- Exercise instructions
Copy out the records word for word, starting with the line containing "Close the Console" and going on through the line containing "tap(113, 175)", and copy nothing outside that span.

- Supplied material
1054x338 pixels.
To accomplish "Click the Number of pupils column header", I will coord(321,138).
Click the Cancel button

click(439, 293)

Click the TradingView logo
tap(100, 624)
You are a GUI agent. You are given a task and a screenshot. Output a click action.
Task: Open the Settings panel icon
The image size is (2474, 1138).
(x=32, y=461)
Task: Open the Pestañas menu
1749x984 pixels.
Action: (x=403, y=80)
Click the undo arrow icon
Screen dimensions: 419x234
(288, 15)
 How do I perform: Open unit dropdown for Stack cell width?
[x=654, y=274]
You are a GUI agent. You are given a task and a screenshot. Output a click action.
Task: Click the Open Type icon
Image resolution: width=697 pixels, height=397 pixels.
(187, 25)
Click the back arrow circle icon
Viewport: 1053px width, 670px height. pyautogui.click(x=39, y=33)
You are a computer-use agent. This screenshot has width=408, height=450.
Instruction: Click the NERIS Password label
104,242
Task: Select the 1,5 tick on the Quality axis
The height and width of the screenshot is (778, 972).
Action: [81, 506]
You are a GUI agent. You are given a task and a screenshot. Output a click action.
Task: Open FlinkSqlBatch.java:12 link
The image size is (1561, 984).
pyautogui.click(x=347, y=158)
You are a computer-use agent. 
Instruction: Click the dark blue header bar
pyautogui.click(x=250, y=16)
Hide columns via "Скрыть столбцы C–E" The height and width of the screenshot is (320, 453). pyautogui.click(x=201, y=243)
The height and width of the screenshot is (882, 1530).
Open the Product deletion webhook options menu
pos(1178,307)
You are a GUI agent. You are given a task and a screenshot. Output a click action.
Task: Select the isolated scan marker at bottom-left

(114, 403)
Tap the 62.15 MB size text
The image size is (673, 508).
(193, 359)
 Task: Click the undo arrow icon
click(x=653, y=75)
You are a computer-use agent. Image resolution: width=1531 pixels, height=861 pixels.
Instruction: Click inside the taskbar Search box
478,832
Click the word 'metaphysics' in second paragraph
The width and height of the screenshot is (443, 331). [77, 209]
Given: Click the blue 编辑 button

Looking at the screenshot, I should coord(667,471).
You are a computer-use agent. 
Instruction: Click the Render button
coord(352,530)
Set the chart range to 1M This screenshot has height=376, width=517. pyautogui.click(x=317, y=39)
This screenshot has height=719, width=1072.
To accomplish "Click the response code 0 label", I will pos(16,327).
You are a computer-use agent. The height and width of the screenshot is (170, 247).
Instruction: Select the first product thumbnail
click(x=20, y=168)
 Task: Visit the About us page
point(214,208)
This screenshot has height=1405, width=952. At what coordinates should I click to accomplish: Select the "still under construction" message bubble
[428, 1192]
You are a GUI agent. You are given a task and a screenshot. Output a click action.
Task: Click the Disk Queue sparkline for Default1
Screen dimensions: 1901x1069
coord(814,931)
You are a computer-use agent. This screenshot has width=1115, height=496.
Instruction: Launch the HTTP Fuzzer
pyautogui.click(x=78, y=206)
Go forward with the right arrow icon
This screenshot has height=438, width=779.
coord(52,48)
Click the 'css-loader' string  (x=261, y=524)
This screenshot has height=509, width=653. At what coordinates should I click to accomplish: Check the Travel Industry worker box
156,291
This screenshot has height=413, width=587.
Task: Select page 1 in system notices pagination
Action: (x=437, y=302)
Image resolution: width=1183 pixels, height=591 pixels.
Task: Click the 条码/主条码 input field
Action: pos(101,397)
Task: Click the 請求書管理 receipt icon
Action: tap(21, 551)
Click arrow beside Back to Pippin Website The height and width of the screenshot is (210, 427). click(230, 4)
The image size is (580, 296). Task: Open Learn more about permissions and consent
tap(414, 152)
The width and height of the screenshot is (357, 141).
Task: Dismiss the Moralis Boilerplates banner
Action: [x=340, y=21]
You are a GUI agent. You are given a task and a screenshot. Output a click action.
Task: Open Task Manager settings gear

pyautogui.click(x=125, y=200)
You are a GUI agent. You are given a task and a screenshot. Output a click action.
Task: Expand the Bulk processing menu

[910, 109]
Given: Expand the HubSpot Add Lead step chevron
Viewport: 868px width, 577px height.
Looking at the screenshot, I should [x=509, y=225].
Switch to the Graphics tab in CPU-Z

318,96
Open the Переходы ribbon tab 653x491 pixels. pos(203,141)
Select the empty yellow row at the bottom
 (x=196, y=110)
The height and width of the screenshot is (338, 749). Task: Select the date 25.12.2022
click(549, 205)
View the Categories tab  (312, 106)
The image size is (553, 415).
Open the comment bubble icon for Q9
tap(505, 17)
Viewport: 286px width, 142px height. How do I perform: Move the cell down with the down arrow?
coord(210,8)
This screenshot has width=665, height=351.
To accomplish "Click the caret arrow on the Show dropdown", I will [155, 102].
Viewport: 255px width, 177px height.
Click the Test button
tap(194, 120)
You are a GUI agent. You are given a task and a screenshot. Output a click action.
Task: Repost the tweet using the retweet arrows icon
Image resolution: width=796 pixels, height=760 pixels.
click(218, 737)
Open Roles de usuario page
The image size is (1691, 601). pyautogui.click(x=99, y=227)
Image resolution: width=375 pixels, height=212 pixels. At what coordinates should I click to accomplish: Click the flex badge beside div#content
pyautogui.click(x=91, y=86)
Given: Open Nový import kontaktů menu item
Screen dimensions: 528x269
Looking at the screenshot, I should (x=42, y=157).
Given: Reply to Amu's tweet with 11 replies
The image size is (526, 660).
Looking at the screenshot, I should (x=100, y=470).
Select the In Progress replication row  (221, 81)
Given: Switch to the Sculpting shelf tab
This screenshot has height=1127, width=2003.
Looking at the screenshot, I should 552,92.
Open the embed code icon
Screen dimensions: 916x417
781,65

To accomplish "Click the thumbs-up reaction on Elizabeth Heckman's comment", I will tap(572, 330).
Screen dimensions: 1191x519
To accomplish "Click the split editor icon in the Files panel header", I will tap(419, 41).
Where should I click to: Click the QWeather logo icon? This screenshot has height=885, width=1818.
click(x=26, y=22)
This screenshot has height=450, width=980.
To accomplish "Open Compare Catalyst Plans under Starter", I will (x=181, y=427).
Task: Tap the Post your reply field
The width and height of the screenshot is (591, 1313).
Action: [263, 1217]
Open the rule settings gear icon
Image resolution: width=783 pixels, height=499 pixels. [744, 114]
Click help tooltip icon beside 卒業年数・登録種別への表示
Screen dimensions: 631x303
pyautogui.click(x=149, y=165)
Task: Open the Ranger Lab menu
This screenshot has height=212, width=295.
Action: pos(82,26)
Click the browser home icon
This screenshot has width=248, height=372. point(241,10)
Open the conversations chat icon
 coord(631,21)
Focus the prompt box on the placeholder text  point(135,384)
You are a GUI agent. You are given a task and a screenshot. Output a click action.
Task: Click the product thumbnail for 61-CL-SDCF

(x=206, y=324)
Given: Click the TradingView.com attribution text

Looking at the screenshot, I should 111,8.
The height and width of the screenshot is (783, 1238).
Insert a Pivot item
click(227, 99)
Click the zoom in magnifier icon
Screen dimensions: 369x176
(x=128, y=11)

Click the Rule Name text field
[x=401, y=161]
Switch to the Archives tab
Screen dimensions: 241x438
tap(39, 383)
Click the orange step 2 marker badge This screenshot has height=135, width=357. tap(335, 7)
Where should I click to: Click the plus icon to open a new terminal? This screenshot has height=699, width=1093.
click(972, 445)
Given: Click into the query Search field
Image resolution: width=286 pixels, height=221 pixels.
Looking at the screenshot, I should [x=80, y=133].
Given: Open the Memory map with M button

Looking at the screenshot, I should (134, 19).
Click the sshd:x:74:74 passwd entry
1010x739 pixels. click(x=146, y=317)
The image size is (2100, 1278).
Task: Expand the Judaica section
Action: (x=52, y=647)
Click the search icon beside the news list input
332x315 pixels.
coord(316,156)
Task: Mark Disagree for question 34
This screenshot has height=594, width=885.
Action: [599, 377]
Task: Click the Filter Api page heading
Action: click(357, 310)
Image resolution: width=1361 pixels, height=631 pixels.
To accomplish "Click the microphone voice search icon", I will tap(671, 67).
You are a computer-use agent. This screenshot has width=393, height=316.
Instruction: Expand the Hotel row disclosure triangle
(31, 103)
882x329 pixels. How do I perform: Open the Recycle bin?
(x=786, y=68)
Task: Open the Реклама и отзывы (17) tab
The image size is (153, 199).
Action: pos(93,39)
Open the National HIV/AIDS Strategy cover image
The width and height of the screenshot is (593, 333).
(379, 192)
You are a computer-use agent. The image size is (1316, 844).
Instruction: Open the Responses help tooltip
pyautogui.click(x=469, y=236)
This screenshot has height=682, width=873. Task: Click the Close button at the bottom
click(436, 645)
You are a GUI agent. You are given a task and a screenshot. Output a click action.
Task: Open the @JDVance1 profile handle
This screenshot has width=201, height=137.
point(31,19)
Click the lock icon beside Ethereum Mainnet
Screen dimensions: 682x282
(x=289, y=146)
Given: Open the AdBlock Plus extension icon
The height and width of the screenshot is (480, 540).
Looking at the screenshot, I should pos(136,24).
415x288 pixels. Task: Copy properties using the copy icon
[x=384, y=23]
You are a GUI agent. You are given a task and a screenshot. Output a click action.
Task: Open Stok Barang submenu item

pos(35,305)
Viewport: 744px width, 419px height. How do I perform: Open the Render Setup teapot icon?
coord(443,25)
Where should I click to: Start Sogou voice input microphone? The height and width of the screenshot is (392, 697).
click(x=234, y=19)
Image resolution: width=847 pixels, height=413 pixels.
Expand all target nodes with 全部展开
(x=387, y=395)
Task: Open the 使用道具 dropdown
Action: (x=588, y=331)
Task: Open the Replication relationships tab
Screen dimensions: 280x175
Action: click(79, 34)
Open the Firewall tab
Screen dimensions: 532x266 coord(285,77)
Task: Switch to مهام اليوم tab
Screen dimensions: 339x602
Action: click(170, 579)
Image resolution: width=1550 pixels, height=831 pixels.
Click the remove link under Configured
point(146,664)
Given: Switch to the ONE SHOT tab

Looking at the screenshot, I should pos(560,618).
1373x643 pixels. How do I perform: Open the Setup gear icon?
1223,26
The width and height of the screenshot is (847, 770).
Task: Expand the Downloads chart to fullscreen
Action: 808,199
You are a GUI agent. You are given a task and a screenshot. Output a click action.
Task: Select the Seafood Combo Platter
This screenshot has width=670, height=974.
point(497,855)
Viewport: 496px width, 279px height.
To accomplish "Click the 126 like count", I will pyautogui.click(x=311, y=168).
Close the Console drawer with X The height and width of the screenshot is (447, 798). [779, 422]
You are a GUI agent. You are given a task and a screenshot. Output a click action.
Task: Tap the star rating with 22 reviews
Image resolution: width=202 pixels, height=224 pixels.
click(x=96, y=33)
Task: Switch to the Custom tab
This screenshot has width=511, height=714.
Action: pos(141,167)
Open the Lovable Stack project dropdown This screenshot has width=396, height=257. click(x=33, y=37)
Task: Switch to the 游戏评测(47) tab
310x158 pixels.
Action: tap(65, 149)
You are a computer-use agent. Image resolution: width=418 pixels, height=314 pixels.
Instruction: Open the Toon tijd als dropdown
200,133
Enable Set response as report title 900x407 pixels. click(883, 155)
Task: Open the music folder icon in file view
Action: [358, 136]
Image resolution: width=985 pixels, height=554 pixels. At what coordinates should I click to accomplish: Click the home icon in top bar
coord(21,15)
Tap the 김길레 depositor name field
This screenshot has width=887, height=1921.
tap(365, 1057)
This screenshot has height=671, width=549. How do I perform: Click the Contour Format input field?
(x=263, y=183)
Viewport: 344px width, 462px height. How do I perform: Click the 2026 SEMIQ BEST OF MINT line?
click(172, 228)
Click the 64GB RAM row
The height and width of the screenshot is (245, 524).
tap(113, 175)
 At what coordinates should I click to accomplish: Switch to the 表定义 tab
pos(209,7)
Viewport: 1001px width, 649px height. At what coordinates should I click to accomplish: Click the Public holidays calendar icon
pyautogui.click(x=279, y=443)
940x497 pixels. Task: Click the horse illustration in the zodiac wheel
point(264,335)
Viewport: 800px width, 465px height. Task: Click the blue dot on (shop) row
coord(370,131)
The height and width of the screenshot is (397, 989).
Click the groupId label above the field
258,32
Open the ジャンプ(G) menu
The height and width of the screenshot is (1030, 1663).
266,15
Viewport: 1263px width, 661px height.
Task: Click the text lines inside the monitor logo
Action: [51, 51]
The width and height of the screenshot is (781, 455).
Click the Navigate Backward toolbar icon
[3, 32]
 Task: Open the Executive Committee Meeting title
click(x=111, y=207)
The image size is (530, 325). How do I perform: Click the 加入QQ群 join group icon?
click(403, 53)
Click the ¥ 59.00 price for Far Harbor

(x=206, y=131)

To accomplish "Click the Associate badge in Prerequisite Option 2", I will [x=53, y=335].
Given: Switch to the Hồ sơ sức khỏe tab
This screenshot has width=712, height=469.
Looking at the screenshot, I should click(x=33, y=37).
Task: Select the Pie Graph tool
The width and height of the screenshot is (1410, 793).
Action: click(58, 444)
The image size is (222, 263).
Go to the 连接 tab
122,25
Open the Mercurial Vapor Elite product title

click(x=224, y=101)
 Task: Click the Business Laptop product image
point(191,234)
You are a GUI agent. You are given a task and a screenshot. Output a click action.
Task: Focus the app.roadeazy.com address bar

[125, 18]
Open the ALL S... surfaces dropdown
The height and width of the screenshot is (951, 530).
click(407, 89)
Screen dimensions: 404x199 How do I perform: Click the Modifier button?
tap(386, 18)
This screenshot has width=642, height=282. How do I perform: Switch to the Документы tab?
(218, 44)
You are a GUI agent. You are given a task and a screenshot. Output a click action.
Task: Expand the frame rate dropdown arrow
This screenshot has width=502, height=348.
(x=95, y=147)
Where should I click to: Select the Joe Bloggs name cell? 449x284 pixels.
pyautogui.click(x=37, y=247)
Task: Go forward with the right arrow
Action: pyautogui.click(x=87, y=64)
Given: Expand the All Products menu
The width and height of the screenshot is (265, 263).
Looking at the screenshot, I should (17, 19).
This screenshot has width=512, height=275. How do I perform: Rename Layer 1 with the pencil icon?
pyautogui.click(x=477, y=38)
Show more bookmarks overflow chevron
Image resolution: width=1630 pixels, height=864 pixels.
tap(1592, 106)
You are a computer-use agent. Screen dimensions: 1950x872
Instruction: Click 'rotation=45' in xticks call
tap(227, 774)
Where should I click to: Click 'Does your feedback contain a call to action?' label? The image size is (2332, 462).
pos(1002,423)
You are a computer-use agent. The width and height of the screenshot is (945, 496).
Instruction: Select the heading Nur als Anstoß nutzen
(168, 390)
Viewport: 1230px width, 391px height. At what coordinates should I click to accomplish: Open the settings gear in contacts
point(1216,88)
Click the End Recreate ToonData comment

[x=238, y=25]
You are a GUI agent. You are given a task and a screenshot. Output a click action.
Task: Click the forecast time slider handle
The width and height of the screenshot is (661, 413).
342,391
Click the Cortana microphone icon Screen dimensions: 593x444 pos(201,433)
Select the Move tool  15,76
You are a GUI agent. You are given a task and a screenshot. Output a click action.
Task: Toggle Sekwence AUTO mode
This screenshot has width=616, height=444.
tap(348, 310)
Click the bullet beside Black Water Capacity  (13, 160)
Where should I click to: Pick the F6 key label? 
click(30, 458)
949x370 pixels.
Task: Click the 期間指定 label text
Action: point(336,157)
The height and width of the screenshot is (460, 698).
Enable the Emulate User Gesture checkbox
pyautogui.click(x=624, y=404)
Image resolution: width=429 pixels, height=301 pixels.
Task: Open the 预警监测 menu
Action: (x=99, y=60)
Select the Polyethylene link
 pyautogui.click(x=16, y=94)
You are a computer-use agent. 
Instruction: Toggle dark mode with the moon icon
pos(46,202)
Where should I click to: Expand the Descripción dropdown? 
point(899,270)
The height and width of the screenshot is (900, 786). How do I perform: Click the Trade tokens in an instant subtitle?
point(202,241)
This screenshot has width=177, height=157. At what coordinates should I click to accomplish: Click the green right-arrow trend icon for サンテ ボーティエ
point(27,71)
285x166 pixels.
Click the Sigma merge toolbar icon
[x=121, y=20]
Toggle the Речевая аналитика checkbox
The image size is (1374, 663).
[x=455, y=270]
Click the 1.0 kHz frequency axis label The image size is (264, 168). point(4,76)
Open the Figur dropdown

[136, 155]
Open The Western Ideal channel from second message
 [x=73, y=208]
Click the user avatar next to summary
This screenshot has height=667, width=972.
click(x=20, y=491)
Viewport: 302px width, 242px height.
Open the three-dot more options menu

- Response for this exercise
Close the Console drawer with X The height and width of the screenshot is (447, 798). [779, 422]
You are a GUI agent. You are given a task and a screenshot. Output a click action.
Task: Tap the star rating with 22 reviews
Image resolution: width=202 pixels, height=224 pixels.
click(x=96, y=33)
Task: Switch to the Custom tab
This screenshot has width=511, height=714.
Action: pos(141,167)
Open the Lovable Stack project dropdown This screenshot has width=396, height=257. click(x=33, y=37)
Task: Switch to the 游戏评测(47) tab
310x158 pixels.
Action: tap(65, 149)
You are a computer-use agent. Image resolution: width=418 pixels, height=314 pixels.
Instruction: Open the Toon tijd als dropdown
200,133
Enable Set response as report title 900x407 pixels. click(883, 155)
Task: Open the music folder icon in file view
Action: [358, 136]
Image resolution: width=985 pixels, height=554 pixels. At what coordinates should I click to accomplish: Click the home icon in top bar
coord(21,15)
Tap the 김길레 depositor name field
This screenshot has width=887, height=1921.
tap(365, 1057)
This screenshot has height=671, width=549. How do I perform: Click the Contour Format input field?
(x=263, y=183)
Viewport: 344px width, 462px height. How do I perform: Click the 2026 SEMIQ BEST OF MINT line?
click(172, 228)
Click the 64GB RAM row
The height and width of the screenshot is (245, 524).
tap(113, 175)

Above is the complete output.